Preparing for Radiation Therapy

The process of radiation therapy will be customized for patients, depending on which form of radiation therapy patients and their physicians choose as their options. Overall, there are four basic steps of radiation therapy that we can share to give patients an idea of what to expect. These steps include consultation, simulation, treatment planning and treatment delivery.


Consultation is the first step of the radiation therapy process. This involves an appointment with a radiation oncologist, who reviews a patient’s medical records, pathology reports and radiology images and performs a physical examination. If, based on this review, treatment by radiation therapy is chosen, the patient will be offered an appointment for simulation.

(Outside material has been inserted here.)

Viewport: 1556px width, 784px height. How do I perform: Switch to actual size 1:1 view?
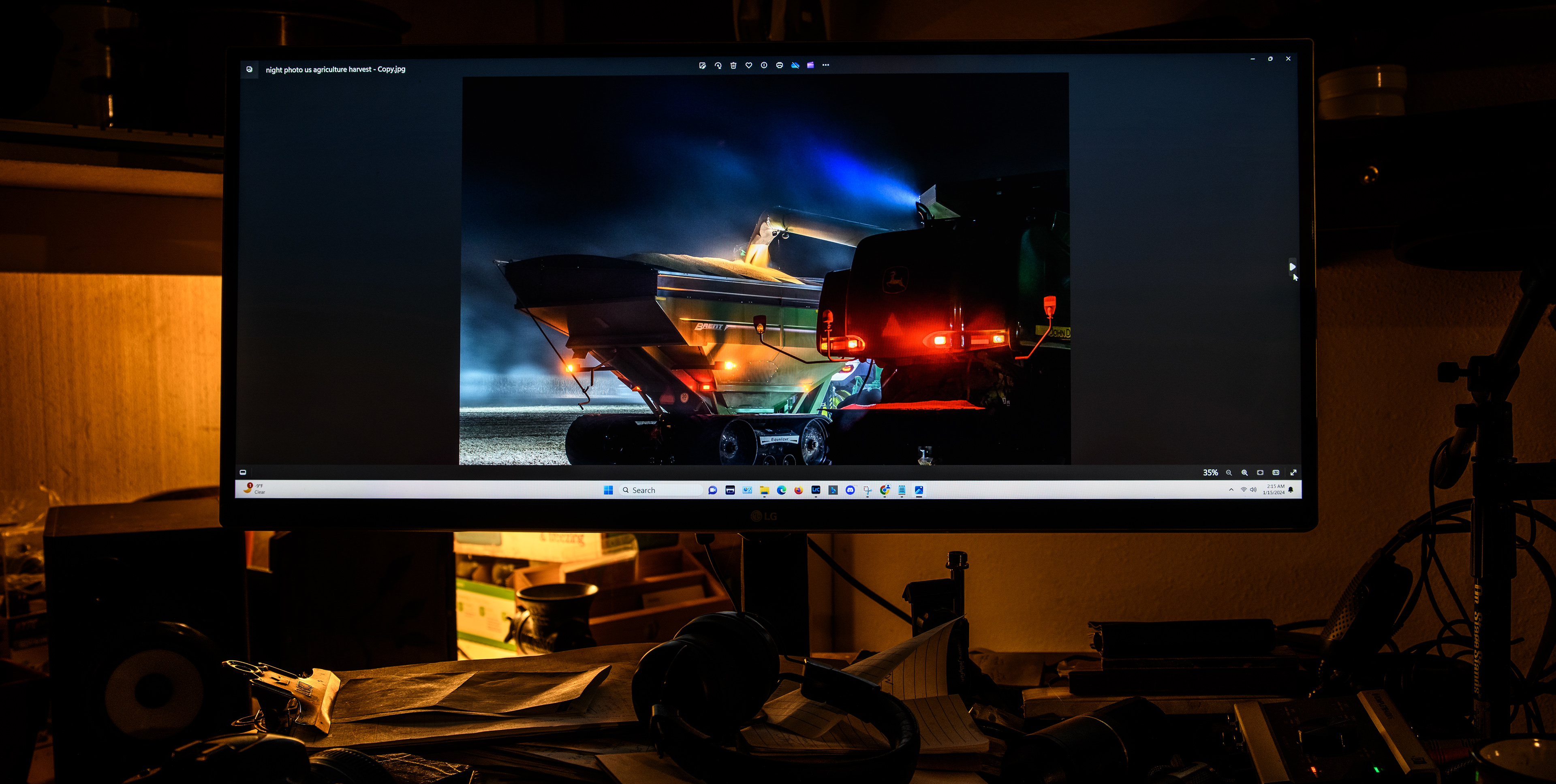(1276, 472)
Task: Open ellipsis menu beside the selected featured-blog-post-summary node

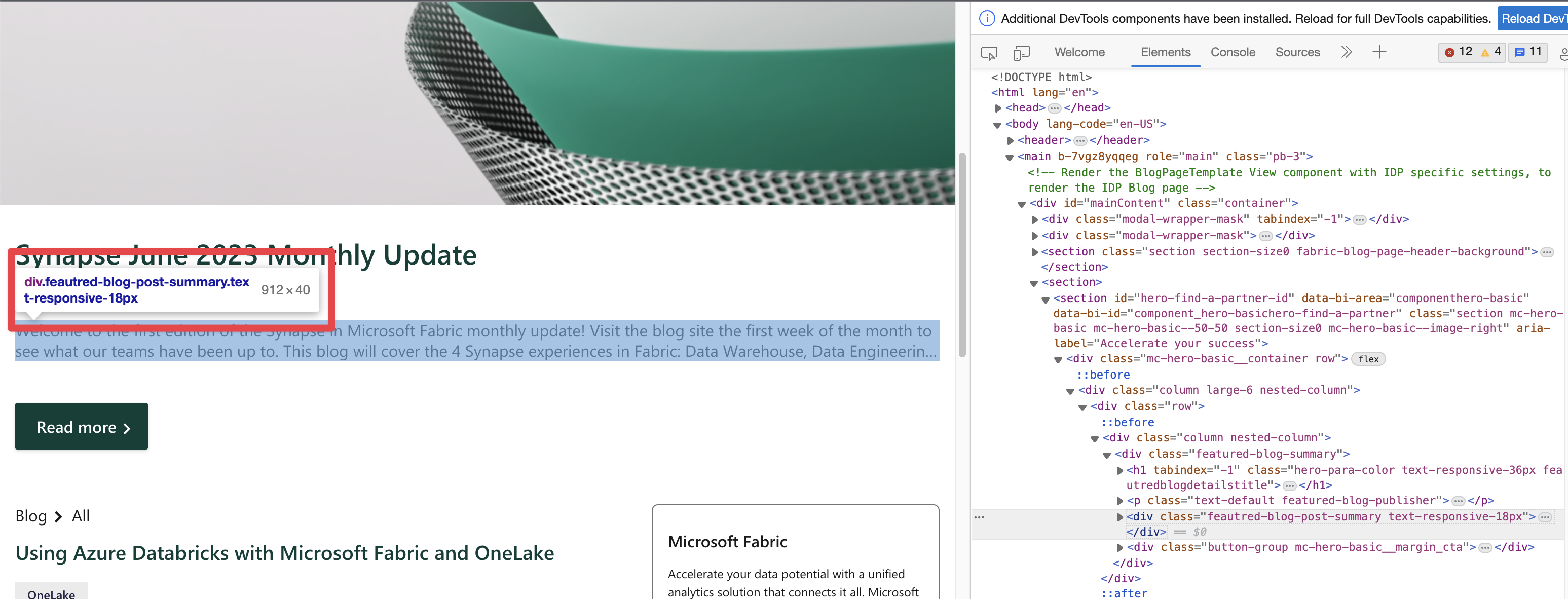Action: [x=980, y=517]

During simulation, a special CT scan positions and marks the patient for radiation therapy. Images from the scan are used to determine the exact treatment plan. To make sure the radiation therapy treats exactly the same place in the body each time, a device such as a mold or mask may be designed to help the patient assume and remain in the same position each day. Such devices are not necessary for all patients. At the end of simulation, several small marks may be placed on the skin to identify the area to be treated. These marks should not be removed or washed away. Staff will discuss with patients how to protect the marks so they remain in place.

Treatment Planning

This step of the radiation process involves the radiation oncologist, the physicist and dosimetrist. Using the CT scan images, they work together to design the field of radiation therapy treatment. The focus of treatment planning is to deliver a high dose of radiation to the tumor while limiting the dose received by surrounding tissue that is normal. This helps preserve normal tissue and reduces side effects of treatment. Treatment plans are customized for each patient and become the blueprint for treatment delivery.

Treatment Delivery

On the first day of treatment, the patient is placed in the position for treatment using immobilization devices that might be necessary for them. Radiation therapists are responsible for positioning the patient and for delivering the radiation dose prescribed by the radiation oncologist. Images are taken on the first day of treatment and at regular intervals, if necessary. These images confirm that the area of the body being treated has not changed position. Radiation therapists view the patient from monitors adjacent to the treatment room and can talk with the patient via intercom. Individual treatment sessions typically do not last long; often, the patient will be in the treatment room for no more than 20 minutes, and much of this time is used for accurate positioning.

Weekly Status Checks

During radiation therapy, physicians and other members of our team will see patients at least once weekly to follow their progress, evaluate side effects, recommend treatment for side effects and answer any questions. As treatment progresses, physicians may order blood tests, imaging and other tests to measure how patients are responding to treatment. If the size of a tumor changes significantly, another simulation may be required.

Post Treatment Follow-up

After treatment is completed, a follow-up appointment will be scheduled to monitor the recovery and overall health of our patients. Additional diagnostic tests may be ordered. Reports on the status of our patients are sent to all physicians involved in patient care. As time goes by, the frequency of visits to The Cancer Center will decrease, but physicians and other providers are always available to talk with patients and address any questions and concerns they may have.